Location
- Mokeri, Panoor, Kerala, 670692 India 11°47′04.6″N 75°34′29.7″E﻿ / ﻿11.784611°N 75.574917°E

Information
- Other names: Rajeev Gandhi Memorial Higher Secondary School / Rajeev Gandhi Memorial HSS
- School type: High school/higher secondary school
- Established: 26 June 1995; 31 years ago
- School district: Kannur
- Category: Government-aided
- School number: Higher secondary - 13146
- School code: 14028
- Principal: A. K. Premadasan
- Headmaster: C. P. Sudheendran
- Staff: 115+
- Teaching staff: 110+
- Grades: 8-12
- Gender: co-education
- Capacity: 3700+
- Language: Malayalam, English
- Classrooms: 84
- Campus size: 3.5 acres (1.4 ha)
- Affiliation: Kerala State Education Board (SCERT, DHSE)
- Website: rgmhss.com

= Rajeev Gandhi Memorial Higher Secondary School =

School in Mokeri, Kannur, Kerala, India

RGMHSS aka Rajeev Gandhi Memorial Higher Secondary School is a Higher Secondary School in Mokeri, Kerala. Established in 1995, it is a prominent government-aided school in Kannur district.

==History==
The school was established by the Vallyayi Educational Society on 26 June 1995. The school is affiliated with the State Council of Educational Research and Training, Kerala. It is located in Mokeri, Panoor in the Kannur district of Kerala. The school have grades starting from 8th standard to 12th standard. The school is ranked as one of the most well-established schools in Kerala with a good academic record.

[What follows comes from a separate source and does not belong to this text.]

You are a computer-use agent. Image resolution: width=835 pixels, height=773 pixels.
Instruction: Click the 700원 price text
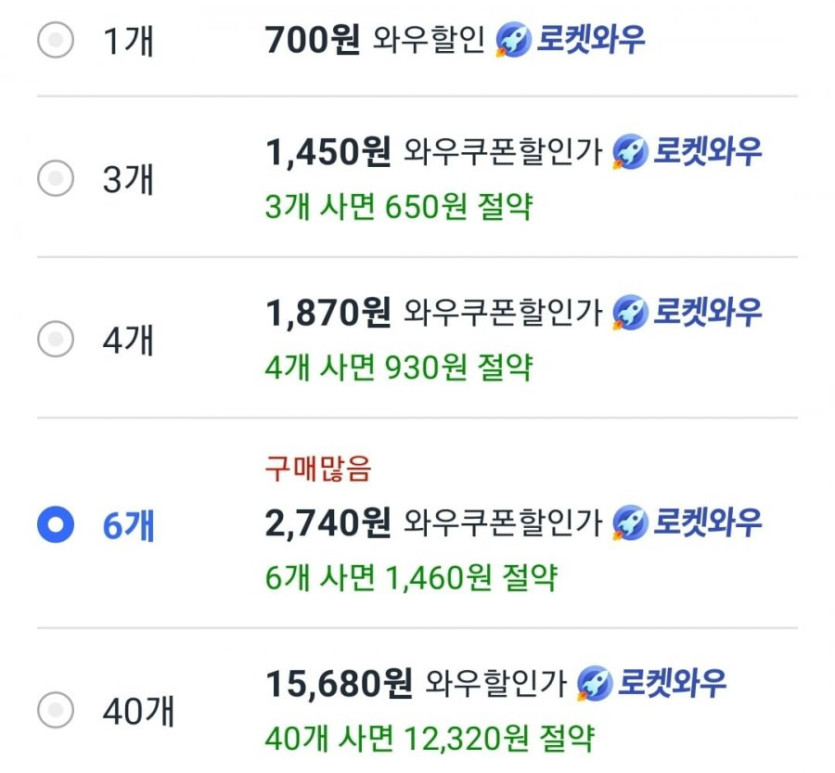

The school has a library for further reading for the students and has 5000 books in its library. While starting the school in 1995 the school consists of only 55 students in 2 divisions. Later it increased considerably and now the school have 84 classrooms with 3900 students and more than 100 teachers included in High school and Higher secondary department.

==Academics==
The school is located at Mokeri, a part of Panoor block, in the educational district of Thalassery. This school has had the highest number of students appear for the SSLC examination in the Kannur district with more than 1000 students every year. Also the school has been selected as the recipient of the award best 'Haritha Vidyalayam' in the state of Kerala. The school has been known for its excellence of extracurricular activities in the State School Science Fair (Sasthrolsavam) and Kerala School Kalolsavam.